> _PROBLEM TO WORK ON_: The answer must consist of every line below that holds the word "Open".

>>>>

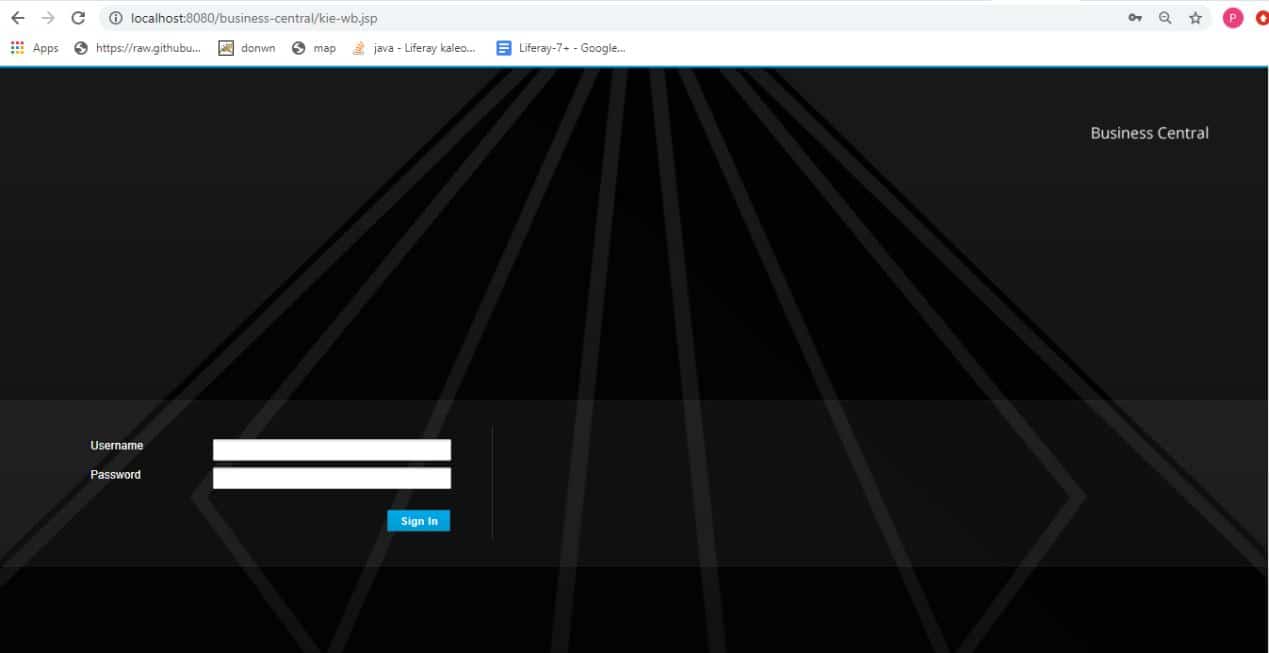Click the red extension icon
This screenshot has width=1269, height=653.
1261,18
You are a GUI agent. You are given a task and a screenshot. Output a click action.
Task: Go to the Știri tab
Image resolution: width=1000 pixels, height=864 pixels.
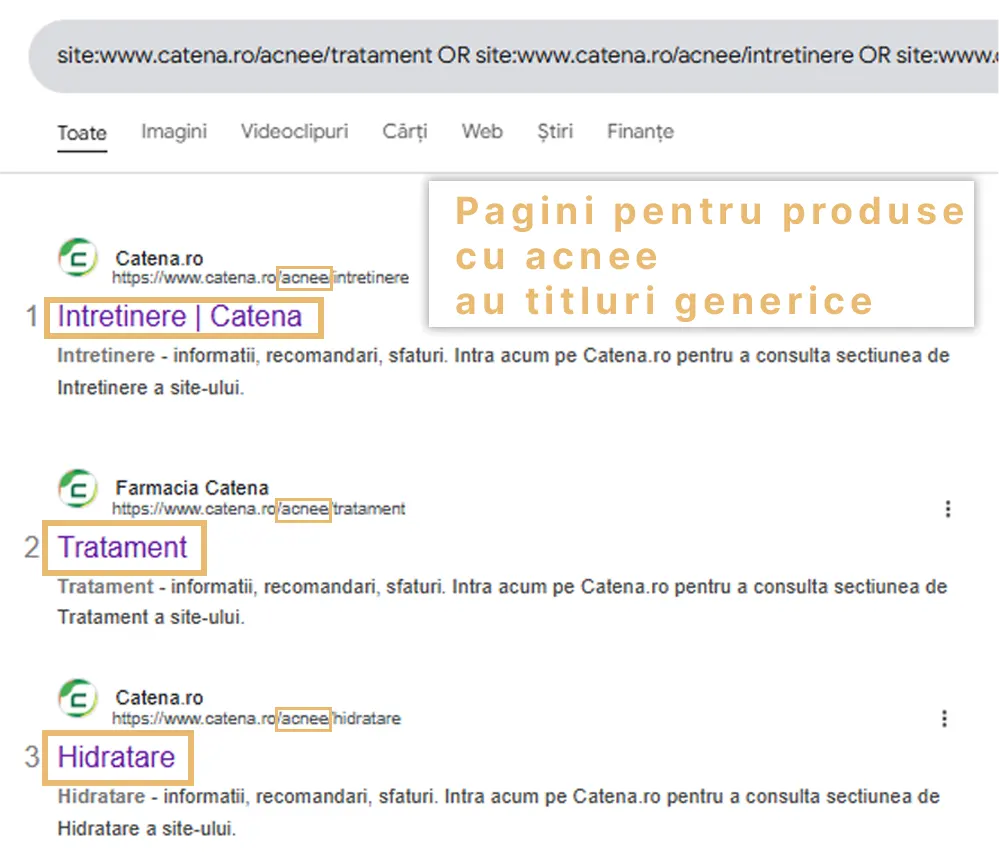[554, 131]
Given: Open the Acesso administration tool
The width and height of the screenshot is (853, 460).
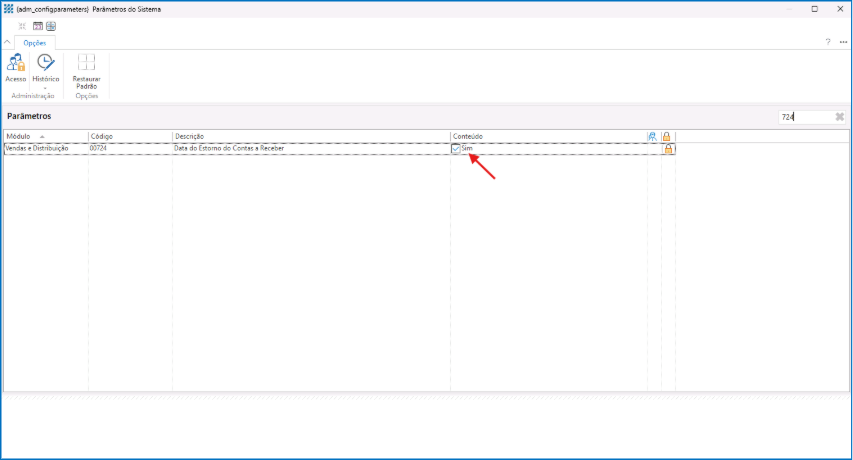Looking at the screenshot, I should tap(16, 64).
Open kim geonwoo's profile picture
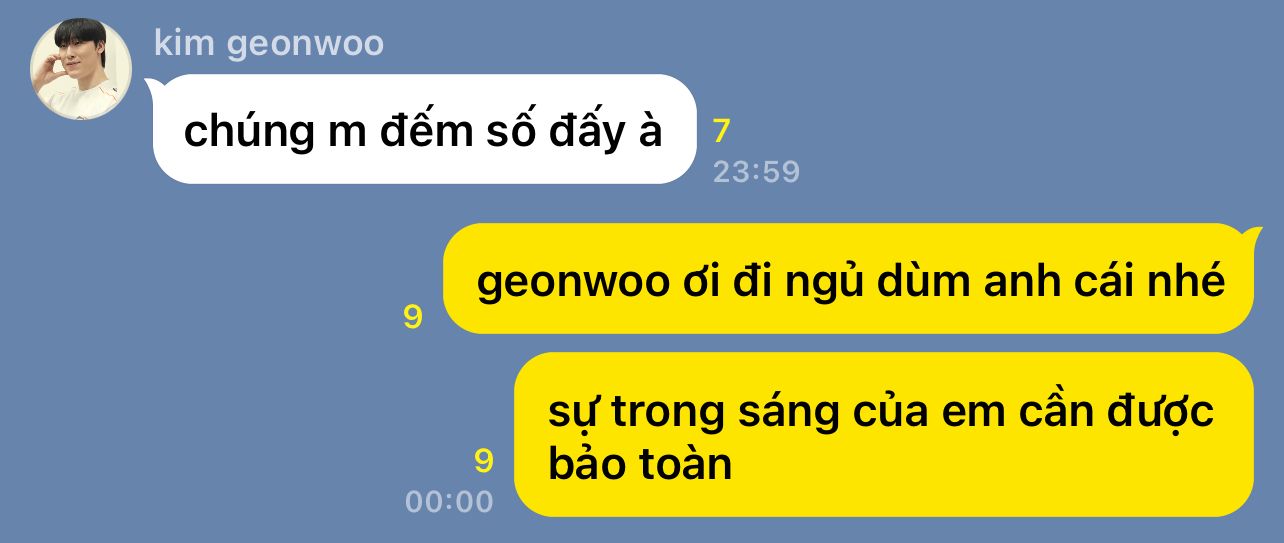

<<<<

> _RESPONSE TO THE TASK_:
Given: Open the Acesso administration tool
Open kim geonwoo's profile picture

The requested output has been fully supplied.